(Beginning of SELECTED EXTRACT)

Table of Contents

1. Introduction
2. How to use this guide
3. Recent changes to PyPop
4. Authors of software components

1. Introduction

PyPop (Python for Population Genomics) is an environment developed at UC Berkeley for doing large-scale population genetic analyses including:

  • conformity to Hardy-Weinberg expectations

  • tests for balancing or directional selection

  • estimates of haplotype frequencies and measures and tests of significance for linkage disequilibrium (LD).

PyPop is an object-oriented framework implemented in the programming language Python. Python is a flexible scripting language which allows rapid prototyping of code and has powerful features for interfacing with other languages, such as C (in which we have already implemented many routines and which is particularly suited to computationally intensive tasks).

The output of the analyses are stored in the XML format (XML is the eXtensible Markup Language devised by the World Wide Web Consortium, and is a platform-independent, open standard for storing data). These output files can then be transformed using standard tools into many other data formats suitable for machine input (such as PHYLIP or input for spreadsheet programs such as Excel or statistical packages, such as R), plain text, or HTML for human-readable format. Storing the output in XML allows the final viewable output format to be redesigned at will, without requiring the (often time-consuming) re-running of the analyses themselves.

(End of SELECTED EXTRACT)
(Beginning of RECORDED DATA)

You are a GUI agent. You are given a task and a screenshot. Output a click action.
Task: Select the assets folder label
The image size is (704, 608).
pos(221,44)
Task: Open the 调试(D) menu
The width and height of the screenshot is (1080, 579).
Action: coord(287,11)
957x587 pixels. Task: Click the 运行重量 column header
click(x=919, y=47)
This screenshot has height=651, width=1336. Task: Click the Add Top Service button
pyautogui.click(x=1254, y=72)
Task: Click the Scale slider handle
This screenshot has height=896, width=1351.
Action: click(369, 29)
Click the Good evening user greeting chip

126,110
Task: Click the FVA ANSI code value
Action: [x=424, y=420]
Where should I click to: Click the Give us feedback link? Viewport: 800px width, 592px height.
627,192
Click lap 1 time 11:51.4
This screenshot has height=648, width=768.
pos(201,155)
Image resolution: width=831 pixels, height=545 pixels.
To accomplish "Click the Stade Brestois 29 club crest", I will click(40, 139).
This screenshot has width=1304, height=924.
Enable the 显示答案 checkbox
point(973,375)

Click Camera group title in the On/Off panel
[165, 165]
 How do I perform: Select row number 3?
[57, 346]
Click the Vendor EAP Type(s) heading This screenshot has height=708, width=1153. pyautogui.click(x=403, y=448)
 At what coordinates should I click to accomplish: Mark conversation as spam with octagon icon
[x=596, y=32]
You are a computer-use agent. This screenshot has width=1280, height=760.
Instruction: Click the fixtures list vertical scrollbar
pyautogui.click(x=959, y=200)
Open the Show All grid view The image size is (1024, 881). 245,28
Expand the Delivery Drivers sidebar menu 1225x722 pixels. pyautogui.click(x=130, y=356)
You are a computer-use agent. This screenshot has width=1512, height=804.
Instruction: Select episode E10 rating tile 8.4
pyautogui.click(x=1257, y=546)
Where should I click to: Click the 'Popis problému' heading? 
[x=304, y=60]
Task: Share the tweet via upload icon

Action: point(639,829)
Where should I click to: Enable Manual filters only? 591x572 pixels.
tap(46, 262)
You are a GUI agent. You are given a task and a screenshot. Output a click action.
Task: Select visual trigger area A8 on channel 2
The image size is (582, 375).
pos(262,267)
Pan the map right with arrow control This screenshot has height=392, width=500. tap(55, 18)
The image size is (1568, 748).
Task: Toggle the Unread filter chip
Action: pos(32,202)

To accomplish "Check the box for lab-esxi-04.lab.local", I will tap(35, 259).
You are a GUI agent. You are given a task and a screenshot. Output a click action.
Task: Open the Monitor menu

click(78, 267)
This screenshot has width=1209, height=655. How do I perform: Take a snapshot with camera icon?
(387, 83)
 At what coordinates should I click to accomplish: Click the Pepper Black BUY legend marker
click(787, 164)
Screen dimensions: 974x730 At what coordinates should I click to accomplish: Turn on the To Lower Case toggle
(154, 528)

(End of RECORDED DATA)

TASK GOAL:
In the PyPop introduction, in which format is the output of the analyses stored?

EXERCISE SOLUTION:
XML, the eXtensible Markup Language.